Open Access Open Badges Research article

High-throughput sequencing of Astrammina rara: Sampling the giant genome of a giant foraminiferan protist

Andrea Habura14*, Yubo Hou2, Andrew A Reilly3 and Samuel S Bowser2

Author affiliations

1 Division of Infectious Disease, Wadsworth Center, New York State Department of Health, PO Box 509, Albany, NY 12201, USA

2 Division of Translational Medicine, Wadsworth Center, New York State Department of Health, PO Box 509, Albany, NY 12201, USA

3 Division of Laboratory Operations, Wadsworth Center, New York State Department of Health, PO Box 509, Albany, NY 12201, USA

4 Department of Biomedical Sciences, School of Public Health, The University at Albany, Empire State Plaza, Albany, NY 12201, USA

For all author emails, please log on.

Citation and License

BMC Genomics 2011, 12:169  doi:10.1186/1471-2164-12-169

Published: 31 March 2011



Foraminiferan protists, which are significant players in most marine ecosystems, are also genetic innovators, harboring unique modifications to proteins that make up the basic eukaryotic cell machinery. Despite their ecological and evolutionary importance, foraminiferan genomes are poorly understood due to the extreme sequence divergence of many genes and the difficulty of obtaining pure samples: exogenous DNA from ingested food or ecto/endo symbionts often vastly exceed the amount of "native" DNA, and foraminiferans cannot be cultured axenically. Few foraminiferal genes have been sequenced from genomic material, although partial sequences of coding regions have been determined by EST studies and mass spectroscopy. The lack of genomic data has impeded evolutionary and cell-biology studies and has also hindered our ability to test ecological hypotheses using genetic tools.


454 sequence analysis was performed on a library derived from whole genome amplification of microdissected nuclei of the Antarctic foraminiferan Astrammina rara. Xenogenomic sequence, which was shown not to be of eukaryotic origin, represented only 12% of the sample. The first foraminiferal examples of important classes of genes, such as tRNA genes, are reported, and we present evidence that sequences of mitochondrial origin have been translocated to the nucleus. The recovery of a 3' UTR and downstream sequence from an actin gene suggests that foraminiferal mRNA processing may have some unusual features. Finally, the presence of a co-purified bacterial genome in the library also permitted the first calculation of the size of a foraminiferal genome by molecular methods, and statistical analysis of sequence from different genomic sources indicates that low-complexity tracts of the genome may be endoreplicated in some stages of the foraminiferal life cycle.
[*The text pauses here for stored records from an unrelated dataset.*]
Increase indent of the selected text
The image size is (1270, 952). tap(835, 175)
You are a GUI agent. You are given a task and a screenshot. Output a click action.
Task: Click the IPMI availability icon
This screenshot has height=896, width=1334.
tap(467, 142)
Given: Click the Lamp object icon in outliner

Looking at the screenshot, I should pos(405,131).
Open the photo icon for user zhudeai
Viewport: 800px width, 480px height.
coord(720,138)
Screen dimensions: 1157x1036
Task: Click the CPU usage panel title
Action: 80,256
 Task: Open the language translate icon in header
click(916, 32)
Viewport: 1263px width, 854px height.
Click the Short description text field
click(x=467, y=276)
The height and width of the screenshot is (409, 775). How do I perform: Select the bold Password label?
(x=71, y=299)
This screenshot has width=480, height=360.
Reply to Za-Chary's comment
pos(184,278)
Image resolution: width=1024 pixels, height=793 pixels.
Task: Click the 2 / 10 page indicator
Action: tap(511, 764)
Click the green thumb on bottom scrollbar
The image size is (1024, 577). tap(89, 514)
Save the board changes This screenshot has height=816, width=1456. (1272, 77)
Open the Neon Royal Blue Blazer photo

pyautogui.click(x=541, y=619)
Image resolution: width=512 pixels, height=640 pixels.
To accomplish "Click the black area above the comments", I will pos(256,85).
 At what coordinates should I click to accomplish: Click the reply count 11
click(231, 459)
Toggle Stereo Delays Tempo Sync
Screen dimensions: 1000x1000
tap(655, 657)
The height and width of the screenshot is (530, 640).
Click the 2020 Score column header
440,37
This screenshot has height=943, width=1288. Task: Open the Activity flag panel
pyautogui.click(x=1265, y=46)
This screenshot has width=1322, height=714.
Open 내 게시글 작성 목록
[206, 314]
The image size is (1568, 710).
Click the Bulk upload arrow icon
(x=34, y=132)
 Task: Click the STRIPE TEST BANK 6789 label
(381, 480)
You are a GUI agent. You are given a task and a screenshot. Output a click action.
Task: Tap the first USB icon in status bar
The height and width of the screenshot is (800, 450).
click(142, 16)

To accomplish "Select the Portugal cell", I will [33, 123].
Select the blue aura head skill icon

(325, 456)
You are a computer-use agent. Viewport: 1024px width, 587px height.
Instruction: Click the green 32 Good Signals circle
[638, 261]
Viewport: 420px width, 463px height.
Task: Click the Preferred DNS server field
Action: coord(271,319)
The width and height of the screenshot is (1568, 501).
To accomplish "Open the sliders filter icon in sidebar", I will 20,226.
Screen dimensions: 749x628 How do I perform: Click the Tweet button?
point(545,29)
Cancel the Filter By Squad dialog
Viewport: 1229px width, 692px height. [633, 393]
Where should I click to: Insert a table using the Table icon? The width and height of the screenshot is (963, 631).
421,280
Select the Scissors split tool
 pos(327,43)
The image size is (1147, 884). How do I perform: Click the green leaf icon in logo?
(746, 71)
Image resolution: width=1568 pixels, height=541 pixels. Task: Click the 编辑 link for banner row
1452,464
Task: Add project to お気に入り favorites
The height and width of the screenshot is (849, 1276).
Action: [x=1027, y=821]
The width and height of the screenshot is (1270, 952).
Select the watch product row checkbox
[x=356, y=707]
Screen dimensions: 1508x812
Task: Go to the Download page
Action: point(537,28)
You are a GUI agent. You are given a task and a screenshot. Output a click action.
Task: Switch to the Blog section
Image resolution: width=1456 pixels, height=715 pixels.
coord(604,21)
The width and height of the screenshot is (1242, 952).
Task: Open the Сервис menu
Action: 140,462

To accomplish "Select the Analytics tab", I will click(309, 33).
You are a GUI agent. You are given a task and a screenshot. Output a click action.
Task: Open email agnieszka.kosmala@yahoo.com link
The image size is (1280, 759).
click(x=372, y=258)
These data provide the first window into genomic organization and genetic control in these organisms, and also complement and expands upon information about foraminiferal genes based on EST projects. The genomic data obtained are informative for environmental and cell-biological studies, and will also be useful for efforts to understand relationships between foraminiferans and other protists.